**TASK PROMPT**
Below is some data. Can you copy word for word the part that opens with the line containing "Screen dimensions: 1568x599" and runs through the end of the data, leaving out the pictures?

**DATA EXTRACT**
»»

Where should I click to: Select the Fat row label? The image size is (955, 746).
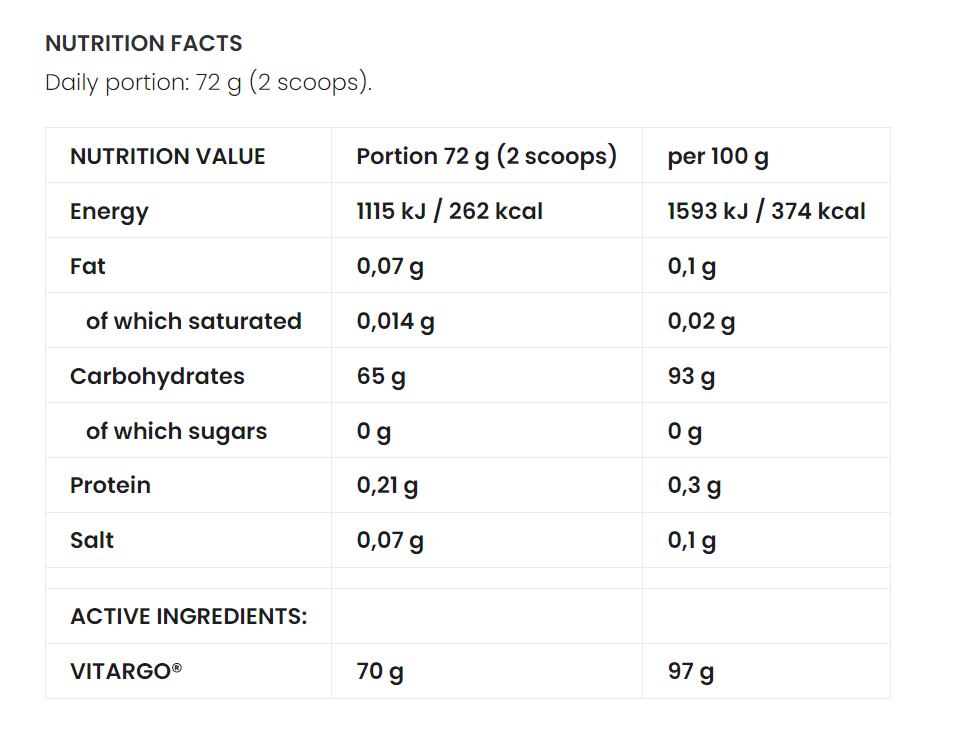tap(88, 267)
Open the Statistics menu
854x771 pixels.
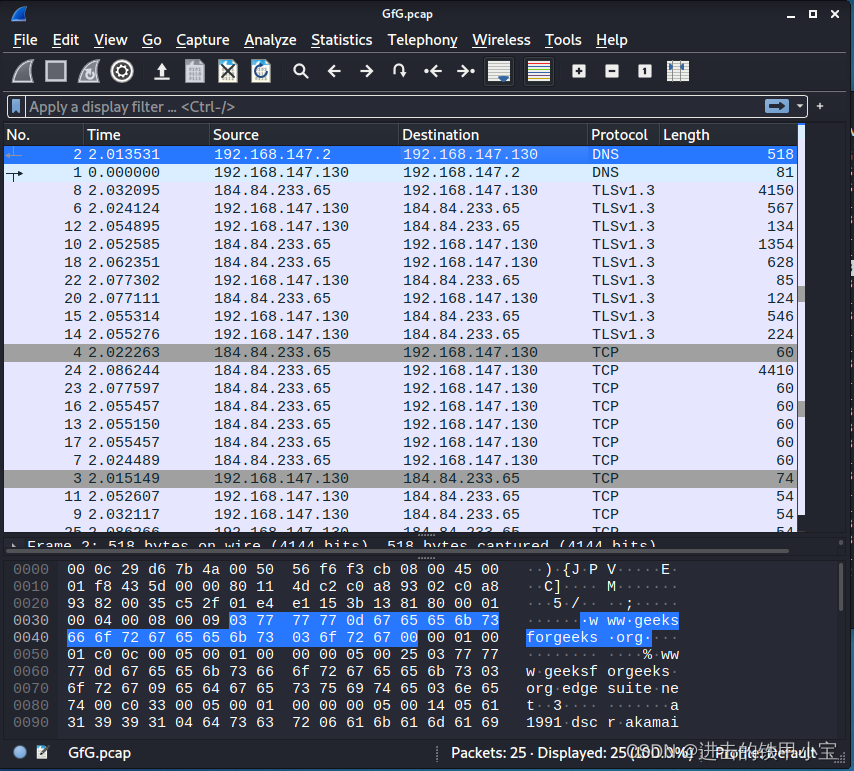pyautogui.click(x=341, y=40)
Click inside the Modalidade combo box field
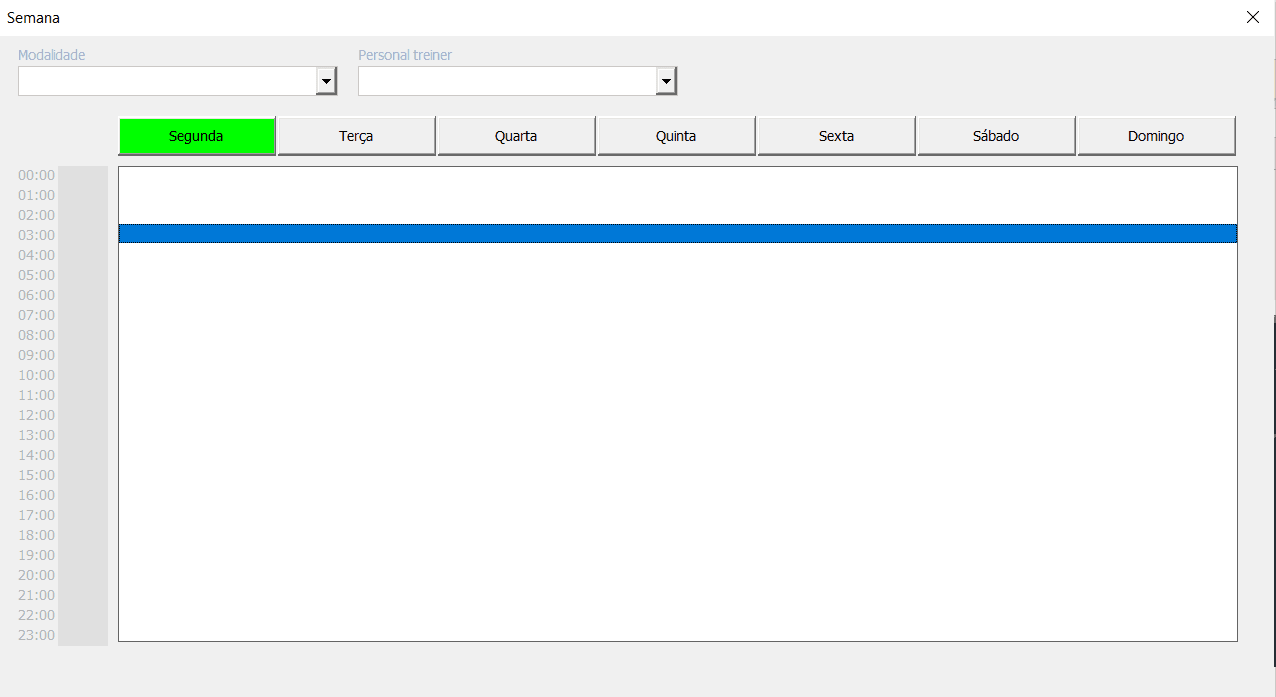Screen dimensions: 1276x697 (x=166, y=81)
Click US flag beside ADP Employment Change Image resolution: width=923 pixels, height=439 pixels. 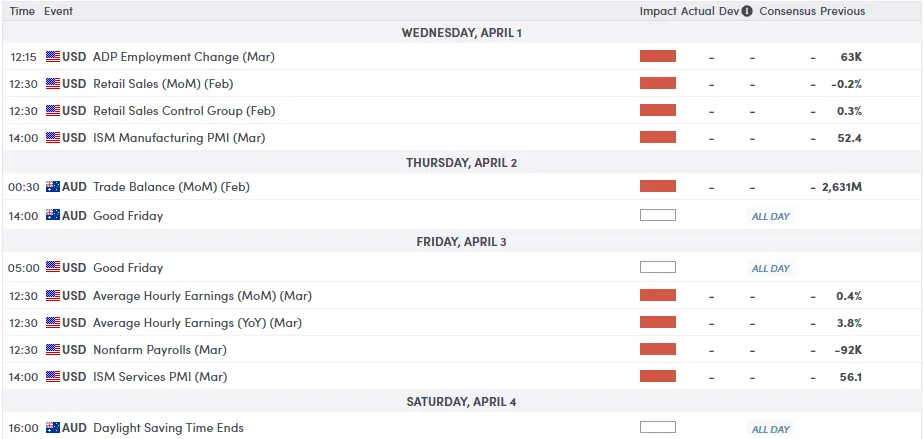coord(53,57)
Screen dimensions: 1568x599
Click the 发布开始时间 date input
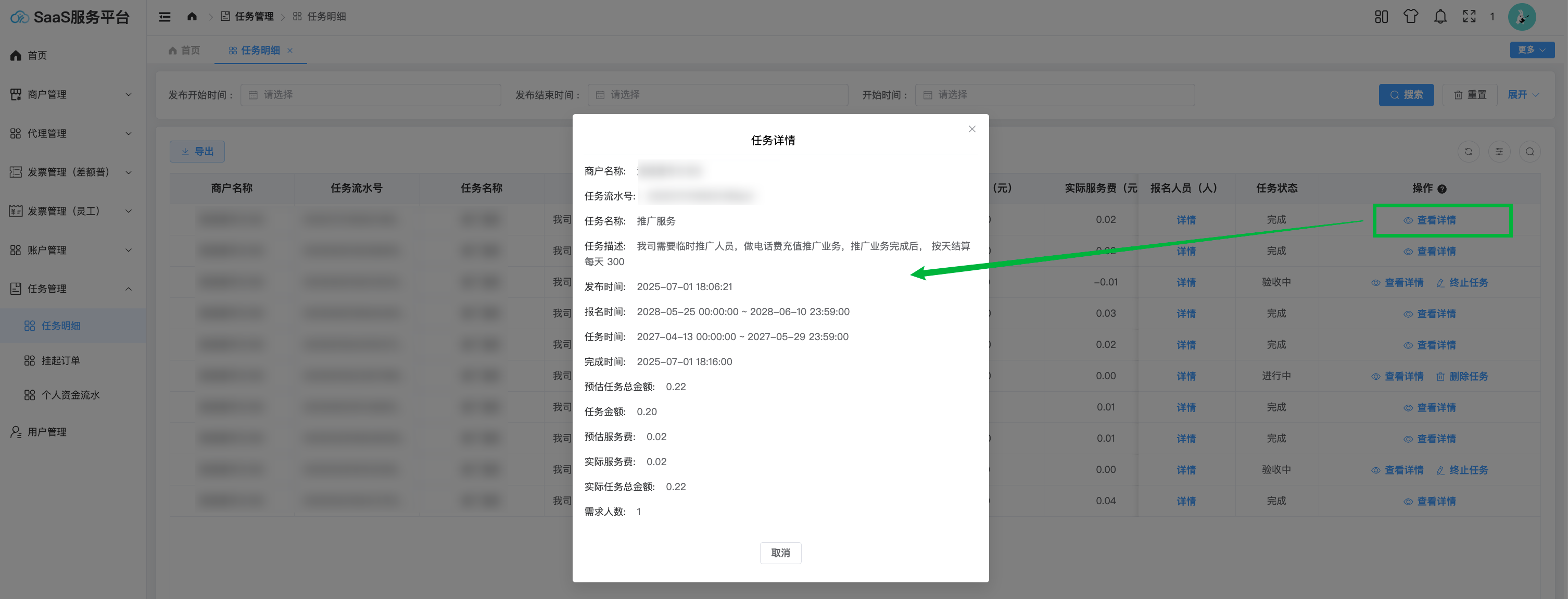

««

**FINISHED TASK**
Screen dimensions: 1568x599
Click the 发布开始时间 date input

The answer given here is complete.